Singapore: Many Asian economies have been slow to raise interest rates and clamp down on credit and they need to act promptly to avoid overheating, the International Monetary Fund said on Thursday.
Higher currency exchange rates should be a key line of defence against rising inflation, the fund said in its periodic Asia economic outlook.
“The tightening cycle has generally been slow, possibly reflecting lingering doubts about the strength of the global recovery and of private domestic demand in Asia,” the IMF said.
“The need to tighten macroeconomic policy stances in Asia has become more pressing now than it was six months ago.”
As of March 2011, policy rates were below levels that IMF staff had predicted in India, Indonesia, Korea and Thailand. In China, Korea and India, real policy rates were negative when adjusted for inflation.
The IMF has recently stepped up its warnings about rising inflation in Asia, listing that among the threats to global economic stability. It expects inflation to increase further in 2011 before decelerating modestly in 2012.

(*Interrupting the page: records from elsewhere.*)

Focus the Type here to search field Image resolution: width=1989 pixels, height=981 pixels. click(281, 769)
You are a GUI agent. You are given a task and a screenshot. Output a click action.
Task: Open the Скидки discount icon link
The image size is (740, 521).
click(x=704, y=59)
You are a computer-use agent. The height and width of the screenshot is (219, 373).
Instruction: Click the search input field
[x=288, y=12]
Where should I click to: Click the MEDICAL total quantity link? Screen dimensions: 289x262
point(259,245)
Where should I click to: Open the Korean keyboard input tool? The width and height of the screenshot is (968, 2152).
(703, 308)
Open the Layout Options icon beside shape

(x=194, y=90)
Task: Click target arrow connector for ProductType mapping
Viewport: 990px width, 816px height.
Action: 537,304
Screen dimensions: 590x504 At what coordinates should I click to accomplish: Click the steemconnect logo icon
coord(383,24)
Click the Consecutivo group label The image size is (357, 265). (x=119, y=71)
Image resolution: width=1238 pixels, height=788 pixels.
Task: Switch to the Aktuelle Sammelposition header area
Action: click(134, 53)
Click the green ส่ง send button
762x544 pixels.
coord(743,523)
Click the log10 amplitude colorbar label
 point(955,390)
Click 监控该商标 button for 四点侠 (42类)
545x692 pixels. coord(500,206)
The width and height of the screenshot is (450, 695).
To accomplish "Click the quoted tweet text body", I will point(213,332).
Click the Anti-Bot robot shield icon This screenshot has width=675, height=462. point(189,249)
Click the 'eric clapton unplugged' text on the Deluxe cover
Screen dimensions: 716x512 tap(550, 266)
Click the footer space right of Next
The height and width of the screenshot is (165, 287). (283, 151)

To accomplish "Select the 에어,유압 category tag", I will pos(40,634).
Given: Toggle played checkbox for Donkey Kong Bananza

The fund said it was premature to say China was overheating and its inflation rate appeared close to peaking, but “credit dynamics” there were particularly strong and the property markets looked “buoyant.”
It acknowledged that tighter monetary policy can have the unintended consequence of attracting more foreign investment which worsens inflation, but advised against relying on capital controls as a substitute.
“Policy responses to capital inflows so far have been appropriately narrowly targeted,” the IMF said.
The Fund is in the middle of an internal debate over what advice it should offer countries on the use of capital controls. Although the IMF has softened its opposition to controls, some officials worry that countries will take that as a license to impose too many restrictions.
“The first line of defence is macroeconomic policies, including both monetary and exchange rate policy, and fiscal policy,” the IMF said.